• [GIVEN DATA]:
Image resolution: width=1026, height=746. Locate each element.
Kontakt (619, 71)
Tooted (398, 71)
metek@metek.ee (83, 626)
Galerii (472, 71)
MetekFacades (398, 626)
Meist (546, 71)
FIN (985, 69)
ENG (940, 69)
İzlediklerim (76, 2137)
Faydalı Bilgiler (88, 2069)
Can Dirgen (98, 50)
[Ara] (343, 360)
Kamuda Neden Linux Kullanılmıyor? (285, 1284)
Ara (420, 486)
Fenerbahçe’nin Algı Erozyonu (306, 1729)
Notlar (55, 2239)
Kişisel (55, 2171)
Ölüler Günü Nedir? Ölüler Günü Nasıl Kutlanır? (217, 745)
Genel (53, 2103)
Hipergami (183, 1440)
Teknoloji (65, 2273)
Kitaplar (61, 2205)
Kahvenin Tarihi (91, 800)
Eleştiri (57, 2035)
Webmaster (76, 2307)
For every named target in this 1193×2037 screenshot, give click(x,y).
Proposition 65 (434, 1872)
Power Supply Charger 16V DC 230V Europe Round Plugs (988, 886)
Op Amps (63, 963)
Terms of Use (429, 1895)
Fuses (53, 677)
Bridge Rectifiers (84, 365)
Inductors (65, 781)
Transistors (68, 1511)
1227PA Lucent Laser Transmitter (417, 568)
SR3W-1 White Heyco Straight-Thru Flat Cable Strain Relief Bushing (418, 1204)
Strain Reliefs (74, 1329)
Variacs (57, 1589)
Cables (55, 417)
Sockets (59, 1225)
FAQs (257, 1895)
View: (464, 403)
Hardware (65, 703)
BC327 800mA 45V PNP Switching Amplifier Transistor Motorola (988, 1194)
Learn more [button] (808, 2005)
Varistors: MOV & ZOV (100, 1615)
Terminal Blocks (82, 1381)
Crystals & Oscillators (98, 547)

• [TO DO]: Return the lines of the listing above from the one containing "Genel (53, 2103)" through the last line of the listing, both ends included, with every line unchanged.

• [THE COMPLETED TASK]:
Genel (53, 2103)
Hipergami (183, 1440)
Teknoloji (65, 2273)
Kitaplar (61, 2205)
Kahvenin Tarihi (91, 800)
Eleştiri (57, 2035)
Webmaster (76, 2307)
For every named target in this 1193×2037 screenshot, give click(x,y).
Proposition 65 (434, 1872)
Power Supply Charger 16V DC 230V Europe Round Plugs (988, 886)
Op Amps (63, 963)
Terms of Use (429, 1895)
Fuses (53, 677)
Bridge Rectifiers (84, 365)
Inductors (65, 781)
Transistors (68, 1511)
1227PA Lucent Laser Transmitter (417, 568)
SR3W-1 White Heyco Straight-Thru Flat Cable Strain Relief Bushing (418, 1204)
Strain Reliefs (74, 1329)
Variacs (57, 1589)
Cables (55, 417)
Sockets (59, 1225)
FAQs (257, 1895)
View: (464, 403)
Hardware (65, 703)
BC327 800mA 45V PNP Switching Amplifier Transistor Motorola (988, 1194)
Learn more [button] (808, 2005)
Varistors: MOV & ZOV (100, 1615)
Terminal Blocks (82, 1381)
Crystals & Oscillators (98, 547)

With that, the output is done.